Il y a plusieurs types de croix, outre les calvaires, il y a les croix simples et les croix aux instruments de la passion. Les croix présentées ici sont situées en bordure des routes et des rangs du Kamouraska. Elles sont le reflet d’une dévotion particulière du milieu rural d’autrefois. Entretenue encore aujourd’hui pour la plupart, elles rappellent un événement, symbolisent parfois un voeu ou marquent l’ouverture d’un nouveau rang. Ces croix répondent à l’expression d’un comportement de religion populaire contrairement aux croix qu’on trouve dans les cimetières qui sont érigées par l’administration de la Fabrique.

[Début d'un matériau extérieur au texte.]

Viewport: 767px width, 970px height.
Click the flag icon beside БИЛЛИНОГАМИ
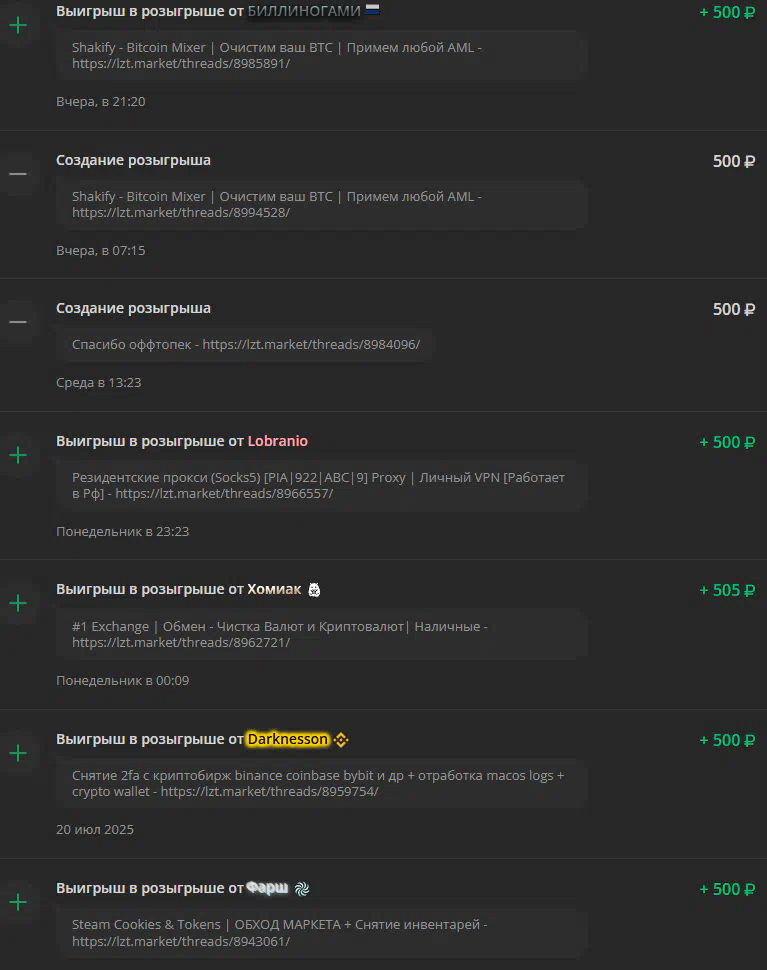tap(372, 9)
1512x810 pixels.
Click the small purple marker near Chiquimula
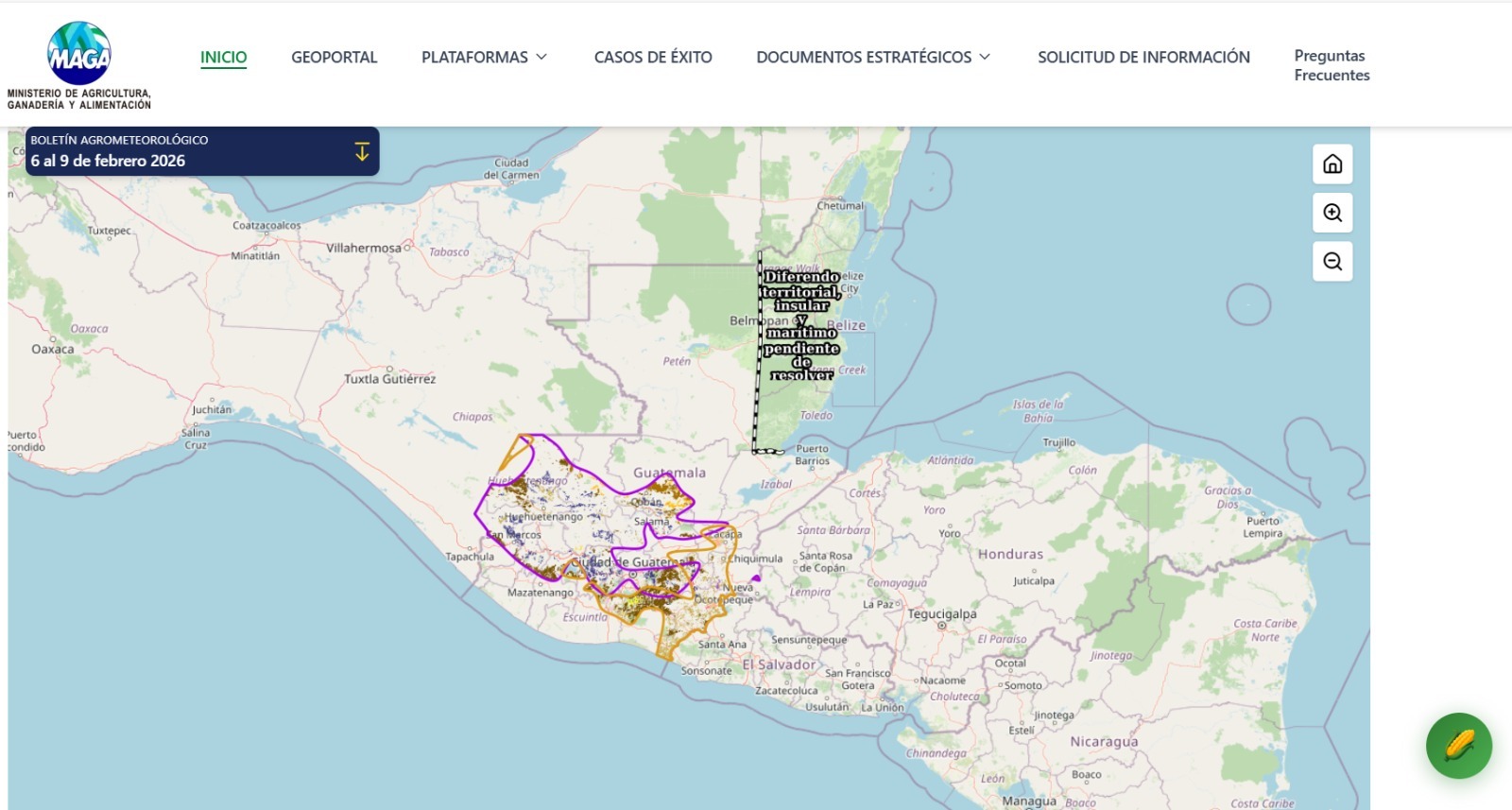[x=756, y=577]
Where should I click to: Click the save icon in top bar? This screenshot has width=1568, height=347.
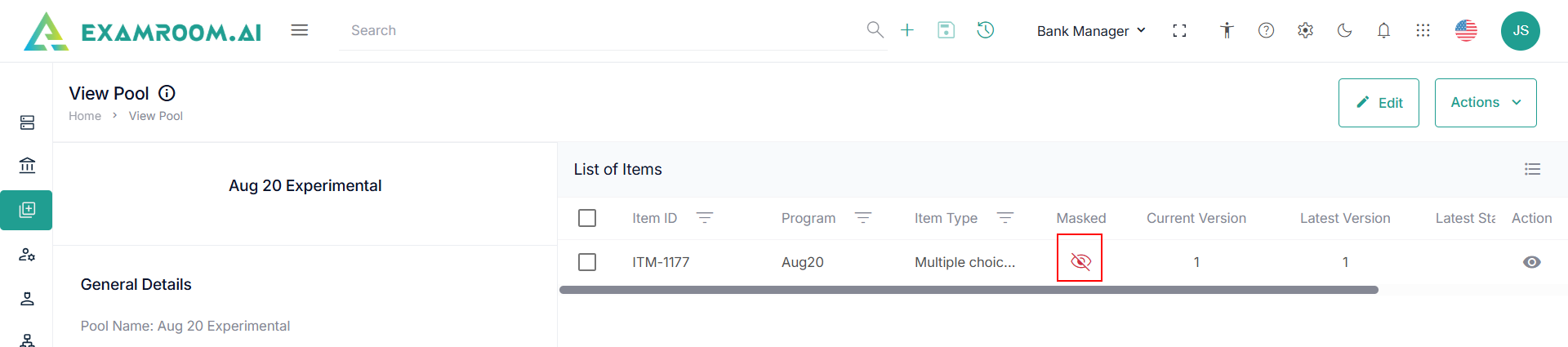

Il y a entre 2 500 et 3000 croix de chemin au Québec, dans la région du Kamouraska, il en reste un peu plus d'une vingtaine, certaines sont érigées sur des montagnes, d’autres parsèment les routes et les rangs de la région. Elles sont le fruit de l’expression populaire des artisans et représentent des coutumes religieuses anciennes. Il y a quelques années encore, on y récitait des prières à défaut de se rendre à l’église. Ceux qui les entretenaient et s’y recueillaient se sentaient protégés et bénis. Une grande partie des croix portent d’ailleurs les noms des familles propriétaires des terrains ou se trouvent les croix. Par tradition, certains descendants entretiennent encore aujourd’hui des croix de chemin érigées par leurs ancètres. Souvent déplacées en raison d’une correction routière, plusieurs croix retrouvent leur beauté d’antan grâce aux soins de la communauté. Les habitants d’une section de rang, la municipalité ou les organismes sociaux s’impliquent alors pour entretenir les croix de leur paroisse. Comme la majorité d’entre elles sont faites de bois, elles nécessitent un entretien régulier à tous les vingt ans en moyenne. Généralement refaites sur le modèle de l’ancienne, les croix se succèdent l’une après l’autre sur le même site. On la remplace parfois par une croix de métal illuminée. Il arrive même parfois qu’on oublie avec le temps la date exacte de la première bénédiction du site, aussi certaines d’entre elles témoignent des histoires et des légendes locales qui se forment au fil des ans.